En el paseo de la playa hay varios cafés desde los que se tiene una buena vista del panorama marítimo; lugares muy a propósito para detenerse a desayunar después de haberse ejercitado caminando frente al mar y su refrescante brisa matutina.
Me siento a una mesa enfrentada a la inmensidad del horizonte y, tras la vidriera que defiende del frescor de la rompiente, me detengo a gozar de un necesario momento a solas.
Ordeno café y un "ave palta", sandwich de miga con pollo desmenuzado y aguacate molido sin más condimento que su propio sabor.
Me entrego a lo grato del lugar y lo calmo del instante. A esta hora de la mañana soy casi el único en el café y son muy pocos los que pasean a lo largo de la playa. El mar está más calmo que de costumbre.

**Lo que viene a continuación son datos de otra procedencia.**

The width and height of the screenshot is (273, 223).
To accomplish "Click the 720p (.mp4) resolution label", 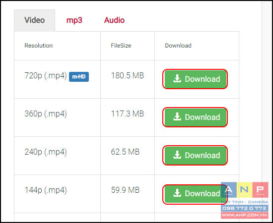I will pos(46,76).
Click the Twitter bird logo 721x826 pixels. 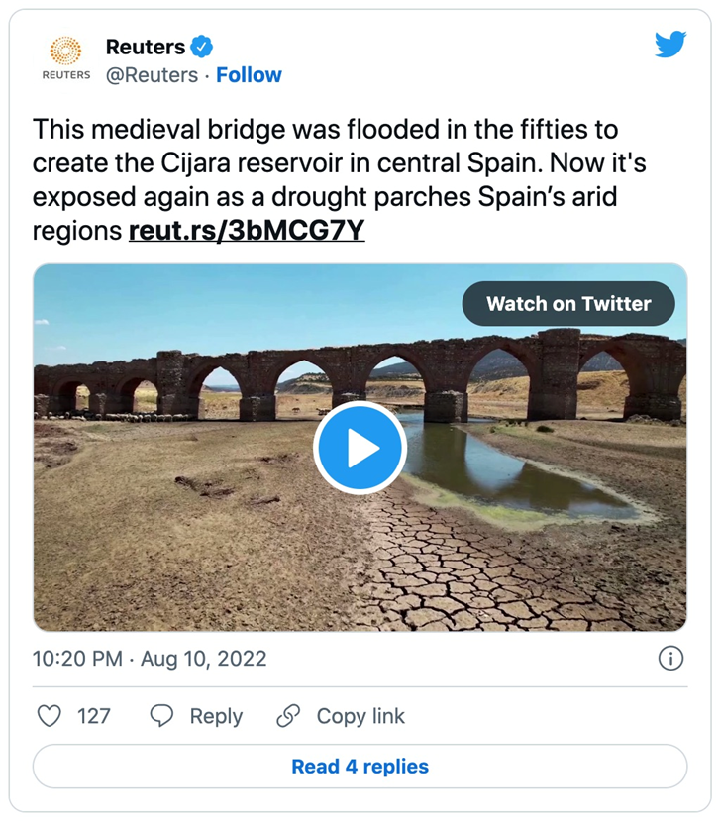(670, 46)
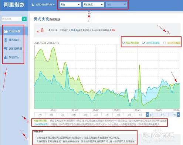Select 10月 in the month timeline
This screenshot has width=183, height=145.
click(x=74, y=115)
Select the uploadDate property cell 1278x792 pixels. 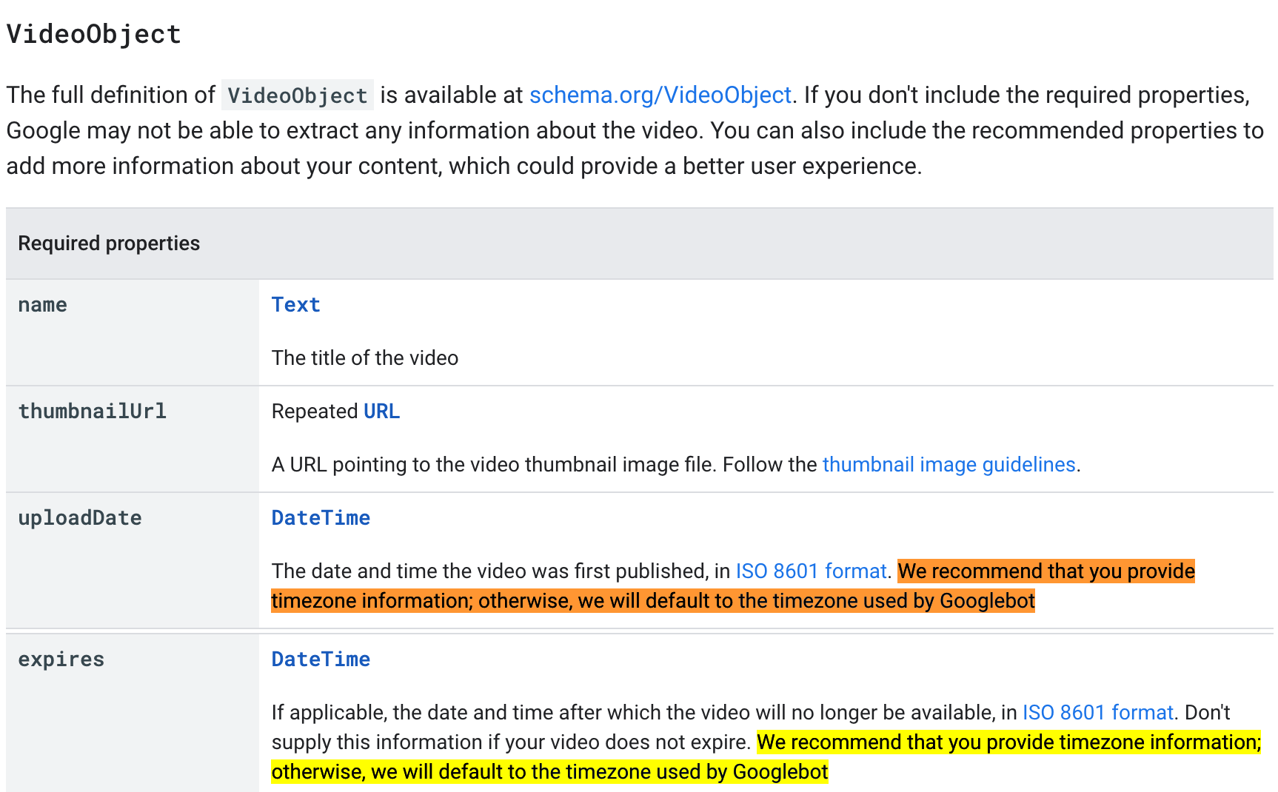point(80,518)
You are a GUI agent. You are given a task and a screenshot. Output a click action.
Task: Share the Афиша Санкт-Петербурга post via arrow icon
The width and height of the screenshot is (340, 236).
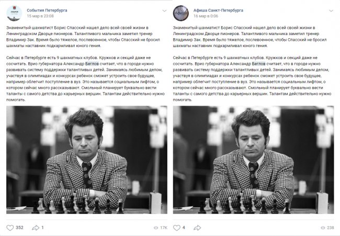tap(197, 228)
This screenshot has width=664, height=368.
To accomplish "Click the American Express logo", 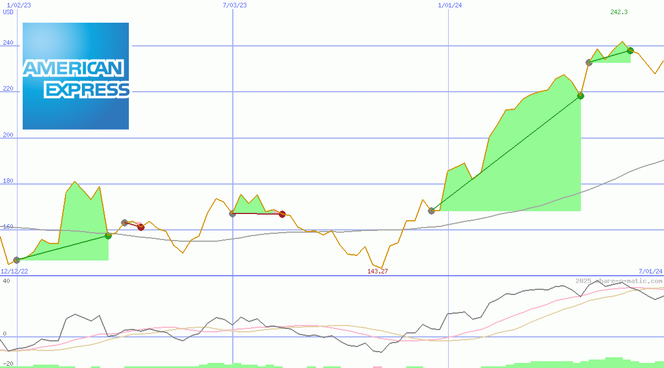I will (x=76, y=76).
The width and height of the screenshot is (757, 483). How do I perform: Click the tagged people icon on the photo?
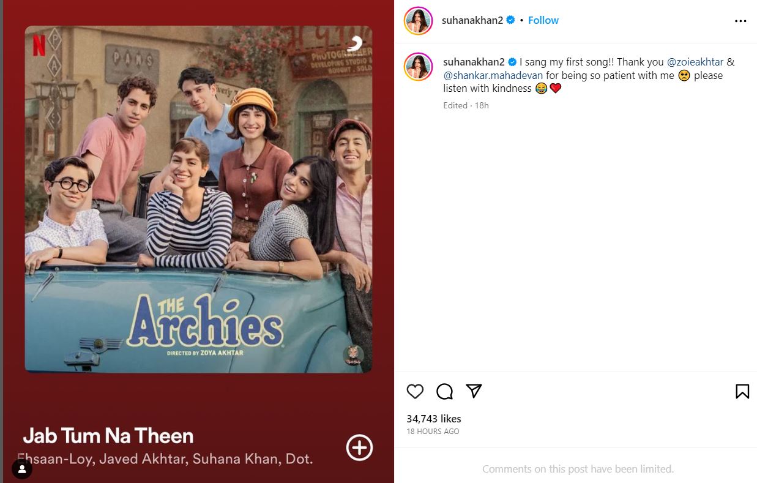tap(22, 470)
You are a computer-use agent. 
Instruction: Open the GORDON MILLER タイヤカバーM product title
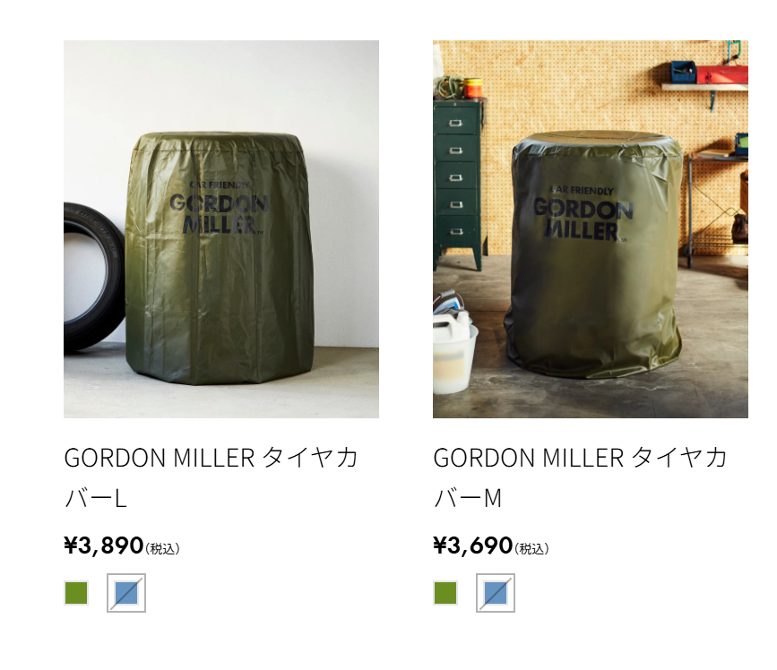pyautogui.click(x=580, y=477)
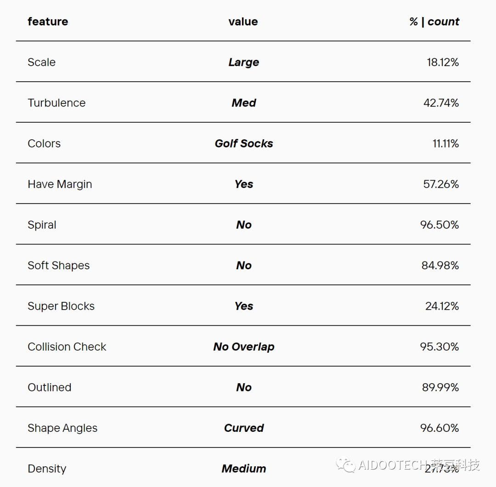The height and width of the screenshot is (487, 496).
Task: Click the "Large" value for Scale
Action: 243,62

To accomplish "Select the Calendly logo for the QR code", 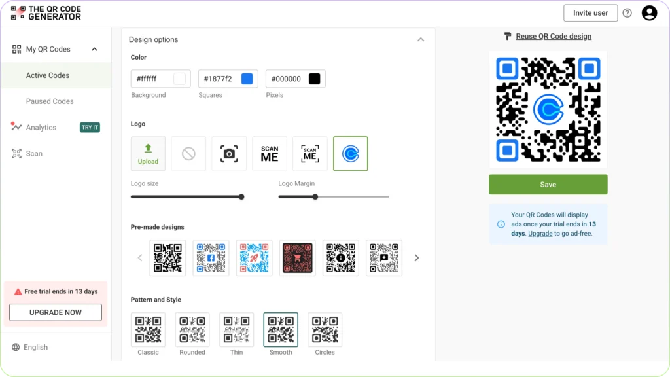I will click(351, 153).
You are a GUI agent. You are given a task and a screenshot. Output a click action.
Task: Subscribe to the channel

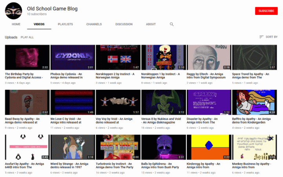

Me siento a gusto. He cumplido más temprano con mi hábito matinal de leer un rato (Pío Baroja tal vez no sea la mejor lectura para inaugurar el día) y ahora debería cumplir con el segundo componente de la rutina de mis mañanas: escribir. No lo he hecho en varios días por falta de apartamiento y soledad, indispensables para el rasguñar de la pluma.
Me ha estado remordiendo un poco la conciencia estos descuido y olvido y me siento tanto mejor ahora que me he puesto a cumplir lo pendiente: escribo.
En paz, frente al mar, me demoro largamente saboreando memorias y dejo que las palabras vayan recuperando en la escritura su labor de escudriño.